Food and Social Justice Sustainable Foods Studio
Instructor: Ferro Trabalzi, assistant professor of community and regional planning
Working with local housing officials and potential clients, this studio studied economic and social inequalities in the housing sector and developed affordable housing concepts for Sioux City.
LA 402: Urban Design Studio
Instructor: Heidi Hohmann, associate professor of landscape architecture
Students in this course will be working in Sioux City on the I-29 relocation and re/establishing connections to downtown Sioux City. Students will do a lot of analysis prior to the design work, and anticipate this will be a semester-long project, in conjunction with another "parallel" project. While the "big picture" design is important, it will be important that the students can make some connection between large scale and smaller scale design. This will be an exciting project for Sioux City and ISU.
LA 201: Traveling Studio: Savanna Landscape Studies
Instructors: Peter Butler, Bridget Belkacemi, Gary Hightshoe
The Savanna Traveling Studio encompasses the fall semester of the second-year curriculum in the landscape architecture department at Iowa State University. The semester includes six weeks of travel through the Savanna eco-geographic region, a north-south corridor running from Canada to the Gulf of Mexico. A main component is LA 201, essentially a course about observing and representing the landscape. It is taught concurrently with four other courses.
The major goal of the studio is to observe and record the landscape: all aspects, including landform, architecture, culture and vegetation. The course teaches new methods and techniques for accomplishing this. As the students' ability to "read," describe and record the landscape improves, their understanding and appreciation of the regional landscape increases. In addition, students are taught how ideas of site and landscape/culture can be used as inspiration for design and as a part of the design process. In other words, this studio sharpens skills, provides experiences and generates ideas that students will need for understanding and designing new sites and landscapes in the future.
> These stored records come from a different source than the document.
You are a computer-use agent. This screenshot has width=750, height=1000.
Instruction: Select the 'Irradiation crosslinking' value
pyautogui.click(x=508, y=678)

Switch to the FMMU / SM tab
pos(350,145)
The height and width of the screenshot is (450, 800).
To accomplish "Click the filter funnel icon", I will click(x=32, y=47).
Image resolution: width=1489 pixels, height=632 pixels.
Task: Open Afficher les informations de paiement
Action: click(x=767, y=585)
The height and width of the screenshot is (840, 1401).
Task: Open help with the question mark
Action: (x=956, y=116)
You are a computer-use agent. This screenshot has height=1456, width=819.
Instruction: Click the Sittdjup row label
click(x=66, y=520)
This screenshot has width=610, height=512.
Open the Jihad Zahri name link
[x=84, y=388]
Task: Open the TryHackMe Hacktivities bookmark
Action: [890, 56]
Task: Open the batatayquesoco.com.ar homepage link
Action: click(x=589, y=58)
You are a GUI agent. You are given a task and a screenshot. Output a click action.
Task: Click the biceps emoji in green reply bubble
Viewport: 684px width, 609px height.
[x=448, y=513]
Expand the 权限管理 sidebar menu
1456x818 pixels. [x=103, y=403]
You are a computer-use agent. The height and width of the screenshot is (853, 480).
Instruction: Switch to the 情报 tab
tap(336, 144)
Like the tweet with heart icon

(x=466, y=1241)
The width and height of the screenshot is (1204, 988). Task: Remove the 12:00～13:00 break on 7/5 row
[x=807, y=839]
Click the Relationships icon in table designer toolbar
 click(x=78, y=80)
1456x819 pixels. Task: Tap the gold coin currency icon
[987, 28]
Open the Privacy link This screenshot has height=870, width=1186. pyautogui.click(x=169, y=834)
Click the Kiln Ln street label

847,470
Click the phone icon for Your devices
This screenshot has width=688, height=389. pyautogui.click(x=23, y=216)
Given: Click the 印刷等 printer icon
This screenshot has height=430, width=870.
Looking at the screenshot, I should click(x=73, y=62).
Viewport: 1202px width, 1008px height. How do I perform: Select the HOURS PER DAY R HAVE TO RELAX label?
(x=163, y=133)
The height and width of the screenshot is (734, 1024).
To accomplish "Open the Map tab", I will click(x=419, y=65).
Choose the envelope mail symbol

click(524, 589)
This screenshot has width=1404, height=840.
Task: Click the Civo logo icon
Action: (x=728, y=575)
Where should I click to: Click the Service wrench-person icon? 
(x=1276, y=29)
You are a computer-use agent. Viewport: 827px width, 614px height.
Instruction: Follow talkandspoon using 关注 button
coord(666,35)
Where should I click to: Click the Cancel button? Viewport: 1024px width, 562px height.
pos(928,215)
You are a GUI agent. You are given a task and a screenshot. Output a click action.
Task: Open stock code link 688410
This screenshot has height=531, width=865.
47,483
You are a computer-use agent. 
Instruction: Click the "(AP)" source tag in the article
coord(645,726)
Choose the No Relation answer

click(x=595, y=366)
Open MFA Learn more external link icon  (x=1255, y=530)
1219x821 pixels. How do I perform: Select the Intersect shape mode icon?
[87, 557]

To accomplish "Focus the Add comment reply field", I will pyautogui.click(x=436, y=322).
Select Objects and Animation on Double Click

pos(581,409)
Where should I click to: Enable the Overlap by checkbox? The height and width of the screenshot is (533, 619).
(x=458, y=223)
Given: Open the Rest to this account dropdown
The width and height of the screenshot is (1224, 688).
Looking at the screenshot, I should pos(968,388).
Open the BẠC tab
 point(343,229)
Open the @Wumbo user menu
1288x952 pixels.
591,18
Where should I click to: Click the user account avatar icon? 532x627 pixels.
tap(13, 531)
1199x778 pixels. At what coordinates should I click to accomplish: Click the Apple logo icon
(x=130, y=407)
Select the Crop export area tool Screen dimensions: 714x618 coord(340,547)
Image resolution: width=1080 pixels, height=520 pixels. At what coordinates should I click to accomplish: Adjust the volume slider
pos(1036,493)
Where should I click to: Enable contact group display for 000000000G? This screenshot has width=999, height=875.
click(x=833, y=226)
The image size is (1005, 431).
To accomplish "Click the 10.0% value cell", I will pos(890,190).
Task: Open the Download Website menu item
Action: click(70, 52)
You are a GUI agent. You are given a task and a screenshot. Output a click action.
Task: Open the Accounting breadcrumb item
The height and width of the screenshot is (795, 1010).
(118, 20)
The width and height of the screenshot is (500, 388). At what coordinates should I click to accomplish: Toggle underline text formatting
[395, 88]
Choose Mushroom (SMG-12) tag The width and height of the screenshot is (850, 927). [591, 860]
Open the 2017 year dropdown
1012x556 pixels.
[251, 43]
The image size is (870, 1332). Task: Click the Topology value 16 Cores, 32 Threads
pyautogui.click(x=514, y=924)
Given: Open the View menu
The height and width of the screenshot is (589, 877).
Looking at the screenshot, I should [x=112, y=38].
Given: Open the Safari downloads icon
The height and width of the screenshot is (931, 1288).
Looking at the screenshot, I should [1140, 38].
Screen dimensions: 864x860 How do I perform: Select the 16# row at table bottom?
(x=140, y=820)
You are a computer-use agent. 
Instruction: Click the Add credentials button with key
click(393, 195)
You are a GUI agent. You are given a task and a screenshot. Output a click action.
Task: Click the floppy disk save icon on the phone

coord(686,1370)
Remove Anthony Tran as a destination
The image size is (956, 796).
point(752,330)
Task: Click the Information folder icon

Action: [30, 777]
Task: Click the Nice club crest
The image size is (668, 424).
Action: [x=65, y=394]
Bus Stop SheltersArch 543X: Science and Technology for Architects III
ISU Architecture Graduate Studio
Instructor: Jason Griffiths, lecturer in architecture
At a bus stop, you wait! Perhaps you look at your cell phone, your watch or at other people. Perhaps you consider your place in line. Perhaps you look up and down the road for the next bus. Perhaps you might even look at the building you are standing in. Perhaps! As architects we see this experience as an opportunity. We ask what might be done to replace the boredom and give importance to the act of catching the bus. How might a bus stop become an interesting place that reflects the city's commitment to architecture and the use of public transport?
A bus stop, we agreed, should be more than ... a bus stop!
Our response to the challenge of designing a bus stop is a response to the wider challenge of the downtown and its architectural legacy. Downtown Sioux City has a collection of interesting and unusual buildings and spaces that testify to its dramatic history. Despite its size, this bus-stop shelter, like all buildings in good downtown areas, should play a part among the characterful edifices that you experience as you move through the city. A bus stop should become a micro space of civic pride and pleasure.
With this in mind, we have produced two prototype bus stops (see photo at right) that create connections to the local context in several ways. First, their forms are intended to reflect typical Sioux City buildings both past and present. We call these forms typologies of which we have chosen two versions: The Storefront and Smoke Stack Industrial.
These forms are created as reminders, in miniature, of buildings that have disappeared but once played an important role in the creation of the city. To these forms we have applied a cut pattern that recalls the rich traditions of architectural decoration and Prairie School design of the Midwest. Here it takes the form of abstractions of designs by Purcell and Elmslie (Woodbury Court House) and Luis Sullivan.
Second, our choice and use of steel is also considered for its significance to the context of Sioux City. Steel is intended to promote the advanced capabilities of local industry that are reflected in the complex cutting of intricate patterns and detail. All the panels were cut from computer drawings using CNC laser cutting technology that were rapidly produced from large panels of quater-inch sheet steel.
Finally, paint finishes, painted locally, are the same colors as used in agricultural machinery that also supplies a crucial contribution to the city.
These elements have been brought together in a project that is collaboration between the Iowa State University College of Design and Sioux City. The project was initiated by architect and ISU instructor Jason Griffiths, the Sioux City Chamber of Commerce and Downtown Partners. This collaboration was then extended to the students of ISU graduate architecture program who helped develop and construct the bus shelters with Missouri Valley Steel, State Steel and Fimco.